Stored records:

****

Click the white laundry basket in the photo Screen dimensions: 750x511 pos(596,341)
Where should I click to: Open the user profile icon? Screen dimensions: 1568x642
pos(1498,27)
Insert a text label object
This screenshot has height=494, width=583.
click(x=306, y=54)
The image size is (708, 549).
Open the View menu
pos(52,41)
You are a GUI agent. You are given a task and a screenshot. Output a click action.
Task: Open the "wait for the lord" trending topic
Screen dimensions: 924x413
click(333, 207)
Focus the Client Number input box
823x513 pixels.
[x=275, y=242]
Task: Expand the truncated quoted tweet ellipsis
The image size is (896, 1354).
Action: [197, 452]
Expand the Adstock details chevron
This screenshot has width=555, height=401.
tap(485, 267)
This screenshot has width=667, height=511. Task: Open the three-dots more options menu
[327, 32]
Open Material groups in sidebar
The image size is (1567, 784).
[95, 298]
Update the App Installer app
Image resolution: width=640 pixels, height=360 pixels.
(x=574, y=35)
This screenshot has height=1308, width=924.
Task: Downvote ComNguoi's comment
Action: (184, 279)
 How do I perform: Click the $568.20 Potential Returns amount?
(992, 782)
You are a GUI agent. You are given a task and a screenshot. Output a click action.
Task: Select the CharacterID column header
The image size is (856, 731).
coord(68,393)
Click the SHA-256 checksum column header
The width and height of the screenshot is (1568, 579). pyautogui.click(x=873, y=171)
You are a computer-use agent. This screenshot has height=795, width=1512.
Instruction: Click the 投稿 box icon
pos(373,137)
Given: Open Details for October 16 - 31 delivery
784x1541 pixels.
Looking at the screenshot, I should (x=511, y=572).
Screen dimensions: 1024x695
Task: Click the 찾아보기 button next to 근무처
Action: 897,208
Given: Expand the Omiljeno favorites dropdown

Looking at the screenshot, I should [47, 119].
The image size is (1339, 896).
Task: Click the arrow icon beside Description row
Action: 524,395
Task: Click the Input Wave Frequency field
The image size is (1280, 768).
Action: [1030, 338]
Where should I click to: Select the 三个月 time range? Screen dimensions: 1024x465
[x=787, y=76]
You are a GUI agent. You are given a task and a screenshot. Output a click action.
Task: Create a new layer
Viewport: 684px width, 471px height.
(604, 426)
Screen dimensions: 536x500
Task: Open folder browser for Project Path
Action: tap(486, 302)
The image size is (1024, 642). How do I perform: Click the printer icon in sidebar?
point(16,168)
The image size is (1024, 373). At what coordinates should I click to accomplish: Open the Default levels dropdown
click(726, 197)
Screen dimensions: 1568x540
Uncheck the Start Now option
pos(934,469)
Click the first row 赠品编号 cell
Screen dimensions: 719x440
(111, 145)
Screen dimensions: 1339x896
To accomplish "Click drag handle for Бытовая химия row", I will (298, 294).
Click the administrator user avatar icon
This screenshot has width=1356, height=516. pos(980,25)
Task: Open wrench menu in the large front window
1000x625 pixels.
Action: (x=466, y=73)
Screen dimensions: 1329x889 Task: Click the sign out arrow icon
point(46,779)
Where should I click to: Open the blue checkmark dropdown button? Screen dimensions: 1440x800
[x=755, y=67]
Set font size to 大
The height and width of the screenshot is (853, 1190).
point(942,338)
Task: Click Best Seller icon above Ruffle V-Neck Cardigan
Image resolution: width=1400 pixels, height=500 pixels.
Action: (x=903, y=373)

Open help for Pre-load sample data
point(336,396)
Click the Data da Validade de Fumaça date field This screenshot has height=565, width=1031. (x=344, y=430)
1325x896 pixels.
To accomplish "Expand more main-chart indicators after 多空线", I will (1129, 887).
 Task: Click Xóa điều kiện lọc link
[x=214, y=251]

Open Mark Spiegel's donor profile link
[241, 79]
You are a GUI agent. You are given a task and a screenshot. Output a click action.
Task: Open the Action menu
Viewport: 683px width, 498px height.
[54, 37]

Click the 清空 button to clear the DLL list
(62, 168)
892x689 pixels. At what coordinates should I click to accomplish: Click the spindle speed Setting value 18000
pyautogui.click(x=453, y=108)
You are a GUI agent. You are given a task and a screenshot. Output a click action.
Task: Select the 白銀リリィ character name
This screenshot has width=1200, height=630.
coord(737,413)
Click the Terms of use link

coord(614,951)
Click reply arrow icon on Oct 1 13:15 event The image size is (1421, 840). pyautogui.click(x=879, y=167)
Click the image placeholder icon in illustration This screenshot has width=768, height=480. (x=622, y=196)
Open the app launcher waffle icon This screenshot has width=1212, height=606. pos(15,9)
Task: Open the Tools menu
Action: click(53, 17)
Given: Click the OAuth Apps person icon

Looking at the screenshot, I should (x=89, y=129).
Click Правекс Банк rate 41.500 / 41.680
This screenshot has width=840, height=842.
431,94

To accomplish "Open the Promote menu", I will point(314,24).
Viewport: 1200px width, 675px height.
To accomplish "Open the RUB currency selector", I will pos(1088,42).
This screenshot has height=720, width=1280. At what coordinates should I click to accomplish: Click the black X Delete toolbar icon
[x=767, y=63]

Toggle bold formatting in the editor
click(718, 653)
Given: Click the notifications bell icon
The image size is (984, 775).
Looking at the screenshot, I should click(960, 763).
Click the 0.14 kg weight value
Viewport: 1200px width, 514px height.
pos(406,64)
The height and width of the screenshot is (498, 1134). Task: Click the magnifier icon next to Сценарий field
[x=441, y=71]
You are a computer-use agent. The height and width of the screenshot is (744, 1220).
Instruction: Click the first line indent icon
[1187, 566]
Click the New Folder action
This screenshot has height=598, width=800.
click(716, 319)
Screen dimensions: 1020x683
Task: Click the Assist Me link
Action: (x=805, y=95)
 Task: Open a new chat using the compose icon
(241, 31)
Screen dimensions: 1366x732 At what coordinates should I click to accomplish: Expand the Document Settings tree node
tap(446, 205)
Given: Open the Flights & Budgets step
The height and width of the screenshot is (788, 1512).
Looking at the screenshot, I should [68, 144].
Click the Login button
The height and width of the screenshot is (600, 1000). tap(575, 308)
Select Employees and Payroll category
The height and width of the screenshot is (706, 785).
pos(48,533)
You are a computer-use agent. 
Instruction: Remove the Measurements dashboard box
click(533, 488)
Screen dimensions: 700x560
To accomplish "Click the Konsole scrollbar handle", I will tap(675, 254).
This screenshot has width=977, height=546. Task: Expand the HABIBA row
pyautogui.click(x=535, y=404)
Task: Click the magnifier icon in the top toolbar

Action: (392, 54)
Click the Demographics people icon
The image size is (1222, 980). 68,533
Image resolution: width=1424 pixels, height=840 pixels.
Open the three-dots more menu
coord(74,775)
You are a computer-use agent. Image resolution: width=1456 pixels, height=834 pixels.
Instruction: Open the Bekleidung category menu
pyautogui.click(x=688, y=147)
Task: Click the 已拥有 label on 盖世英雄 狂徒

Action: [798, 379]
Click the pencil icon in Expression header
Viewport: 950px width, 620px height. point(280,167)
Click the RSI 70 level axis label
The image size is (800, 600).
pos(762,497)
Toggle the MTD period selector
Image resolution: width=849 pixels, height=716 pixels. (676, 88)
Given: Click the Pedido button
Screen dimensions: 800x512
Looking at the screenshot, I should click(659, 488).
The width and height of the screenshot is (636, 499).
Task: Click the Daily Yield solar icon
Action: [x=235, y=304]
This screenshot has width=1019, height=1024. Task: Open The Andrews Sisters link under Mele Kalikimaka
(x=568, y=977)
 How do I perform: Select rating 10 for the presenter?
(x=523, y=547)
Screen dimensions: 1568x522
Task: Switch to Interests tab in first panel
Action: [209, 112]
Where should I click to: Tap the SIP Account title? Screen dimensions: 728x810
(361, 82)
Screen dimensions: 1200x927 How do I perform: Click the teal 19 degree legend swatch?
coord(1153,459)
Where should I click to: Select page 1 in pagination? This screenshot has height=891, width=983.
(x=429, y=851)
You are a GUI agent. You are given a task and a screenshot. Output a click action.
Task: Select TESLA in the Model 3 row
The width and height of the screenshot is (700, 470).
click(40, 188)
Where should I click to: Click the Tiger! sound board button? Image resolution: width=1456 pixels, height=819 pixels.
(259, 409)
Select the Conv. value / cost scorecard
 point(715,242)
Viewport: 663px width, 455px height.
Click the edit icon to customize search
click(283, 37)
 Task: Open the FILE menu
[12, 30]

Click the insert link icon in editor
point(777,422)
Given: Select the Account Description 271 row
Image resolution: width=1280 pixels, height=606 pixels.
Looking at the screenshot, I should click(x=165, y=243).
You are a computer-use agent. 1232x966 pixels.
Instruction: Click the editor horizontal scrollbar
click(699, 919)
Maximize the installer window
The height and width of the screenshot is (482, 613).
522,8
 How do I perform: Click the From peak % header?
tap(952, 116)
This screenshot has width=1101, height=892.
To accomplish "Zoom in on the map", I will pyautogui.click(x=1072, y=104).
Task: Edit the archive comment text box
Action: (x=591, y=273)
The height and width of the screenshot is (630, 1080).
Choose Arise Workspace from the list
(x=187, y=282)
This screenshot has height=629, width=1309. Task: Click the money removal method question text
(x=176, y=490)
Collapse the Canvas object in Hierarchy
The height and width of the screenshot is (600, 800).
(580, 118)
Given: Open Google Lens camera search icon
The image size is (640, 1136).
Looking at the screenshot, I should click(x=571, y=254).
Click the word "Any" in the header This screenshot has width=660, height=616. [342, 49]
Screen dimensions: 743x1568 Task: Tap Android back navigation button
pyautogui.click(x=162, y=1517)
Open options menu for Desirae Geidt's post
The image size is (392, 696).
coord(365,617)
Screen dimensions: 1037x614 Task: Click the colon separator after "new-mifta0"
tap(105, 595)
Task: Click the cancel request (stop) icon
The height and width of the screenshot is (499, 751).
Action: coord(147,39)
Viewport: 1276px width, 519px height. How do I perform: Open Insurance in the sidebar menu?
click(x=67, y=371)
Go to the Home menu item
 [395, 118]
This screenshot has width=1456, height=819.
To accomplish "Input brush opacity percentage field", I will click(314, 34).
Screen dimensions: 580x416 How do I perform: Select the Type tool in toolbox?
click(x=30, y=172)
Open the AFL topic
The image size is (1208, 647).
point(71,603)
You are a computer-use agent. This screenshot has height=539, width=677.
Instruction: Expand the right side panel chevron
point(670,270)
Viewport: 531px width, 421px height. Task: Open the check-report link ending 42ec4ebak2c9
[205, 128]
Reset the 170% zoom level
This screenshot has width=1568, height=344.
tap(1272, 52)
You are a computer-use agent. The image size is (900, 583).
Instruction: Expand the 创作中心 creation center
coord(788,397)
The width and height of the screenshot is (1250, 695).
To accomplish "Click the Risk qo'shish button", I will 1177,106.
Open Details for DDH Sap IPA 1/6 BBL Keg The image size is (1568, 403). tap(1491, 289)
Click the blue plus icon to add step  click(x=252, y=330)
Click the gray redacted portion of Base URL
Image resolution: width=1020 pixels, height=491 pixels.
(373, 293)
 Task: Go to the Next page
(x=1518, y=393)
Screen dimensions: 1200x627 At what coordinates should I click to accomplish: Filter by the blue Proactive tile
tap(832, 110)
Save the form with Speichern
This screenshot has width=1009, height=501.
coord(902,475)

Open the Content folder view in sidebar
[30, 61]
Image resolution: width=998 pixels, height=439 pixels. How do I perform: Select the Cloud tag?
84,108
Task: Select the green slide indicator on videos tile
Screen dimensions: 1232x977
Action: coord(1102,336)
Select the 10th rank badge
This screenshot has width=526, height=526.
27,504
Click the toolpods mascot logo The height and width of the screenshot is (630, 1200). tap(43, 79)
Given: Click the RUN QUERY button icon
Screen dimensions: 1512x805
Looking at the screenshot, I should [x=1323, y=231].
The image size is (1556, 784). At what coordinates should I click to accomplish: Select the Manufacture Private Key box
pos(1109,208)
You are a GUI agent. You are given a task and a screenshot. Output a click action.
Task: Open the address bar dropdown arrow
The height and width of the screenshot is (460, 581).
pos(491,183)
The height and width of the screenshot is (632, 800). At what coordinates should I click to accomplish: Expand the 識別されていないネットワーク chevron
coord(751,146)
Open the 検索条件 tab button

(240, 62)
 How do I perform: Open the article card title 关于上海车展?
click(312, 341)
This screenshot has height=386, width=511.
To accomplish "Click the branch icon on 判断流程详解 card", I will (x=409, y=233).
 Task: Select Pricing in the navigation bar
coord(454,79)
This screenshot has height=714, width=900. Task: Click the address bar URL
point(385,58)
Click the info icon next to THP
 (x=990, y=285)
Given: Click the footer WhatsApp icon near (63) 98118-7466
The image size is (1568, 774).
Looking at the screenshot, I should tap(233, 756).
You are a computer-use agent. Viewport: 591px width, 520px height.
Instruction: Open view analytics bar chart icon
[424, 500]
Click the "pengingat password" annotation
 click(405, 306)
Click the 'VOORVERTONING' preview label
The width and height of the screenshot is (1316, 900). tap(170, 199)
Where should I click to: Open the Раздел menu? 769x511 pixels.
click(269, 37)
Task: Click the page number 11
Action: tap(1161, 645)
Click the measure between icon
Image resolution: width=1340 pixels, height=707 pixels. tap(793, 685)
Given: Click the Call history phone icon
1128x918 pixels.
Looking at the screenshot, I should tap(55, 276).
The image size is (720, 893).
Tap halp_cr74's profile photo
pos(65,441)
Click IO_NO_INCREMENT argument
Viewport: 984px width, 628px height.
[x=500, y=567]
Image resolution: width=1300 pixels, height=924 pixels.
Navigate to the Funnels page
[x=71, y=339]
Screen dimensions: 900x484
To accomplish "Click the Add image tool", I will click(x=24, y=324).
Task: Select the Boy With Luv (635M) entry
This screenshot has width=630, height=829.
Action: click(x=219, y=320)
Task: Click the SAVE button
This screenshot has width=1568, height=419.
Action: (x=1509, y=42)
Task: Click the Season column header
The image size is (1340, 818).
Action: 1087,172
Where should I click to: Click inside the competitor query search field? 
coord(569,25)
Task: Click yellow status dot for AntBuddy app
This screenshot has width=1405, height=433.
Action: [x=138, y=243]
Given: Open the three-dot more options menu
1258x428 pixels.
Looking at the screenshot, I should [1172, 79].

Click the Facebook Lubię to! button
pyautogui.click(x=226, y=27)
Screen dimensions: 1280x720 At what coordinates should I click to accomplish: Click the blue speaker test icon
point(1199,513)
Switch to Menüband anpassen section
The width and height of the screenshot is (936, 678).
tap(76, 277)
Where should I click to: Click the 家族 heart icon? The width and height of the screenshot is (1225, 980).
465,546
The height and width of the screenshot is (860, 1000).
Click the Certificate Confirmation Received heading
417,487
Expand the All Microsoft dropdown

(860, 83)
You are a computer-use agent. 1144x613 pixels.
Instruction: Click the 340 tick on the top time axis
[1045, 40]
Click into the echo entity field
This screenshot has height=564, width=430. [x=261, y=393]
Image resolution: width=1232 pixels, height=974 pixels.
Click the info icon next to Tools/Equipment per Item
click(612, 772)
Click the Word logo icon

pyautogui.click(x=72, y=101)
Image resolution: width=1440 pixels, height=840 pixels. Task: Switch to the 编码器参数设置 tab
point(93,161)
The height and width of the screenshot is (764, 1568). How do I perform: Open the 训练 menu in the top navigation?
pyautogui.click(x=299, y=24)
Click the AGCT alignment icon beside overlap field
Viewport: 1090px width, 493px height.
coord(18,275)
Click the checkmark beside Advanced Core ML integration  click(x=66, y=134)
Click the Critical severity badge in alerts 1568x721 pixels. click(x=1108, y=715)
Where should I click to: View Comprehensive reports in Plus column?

****

## Assignment:
Will you return exactly the lines above from the one with "The image size is (800, 600)." down to the one with "Given: Click the Pedido button", counting both as part of the range?

## Exercise output:
The image size is (800, 600).
pos(762,497)
Toggle the MTD period selector
Image resolution: width=849 pixels, height=716 pixels. (676, 88)
Given: Click the Pedido button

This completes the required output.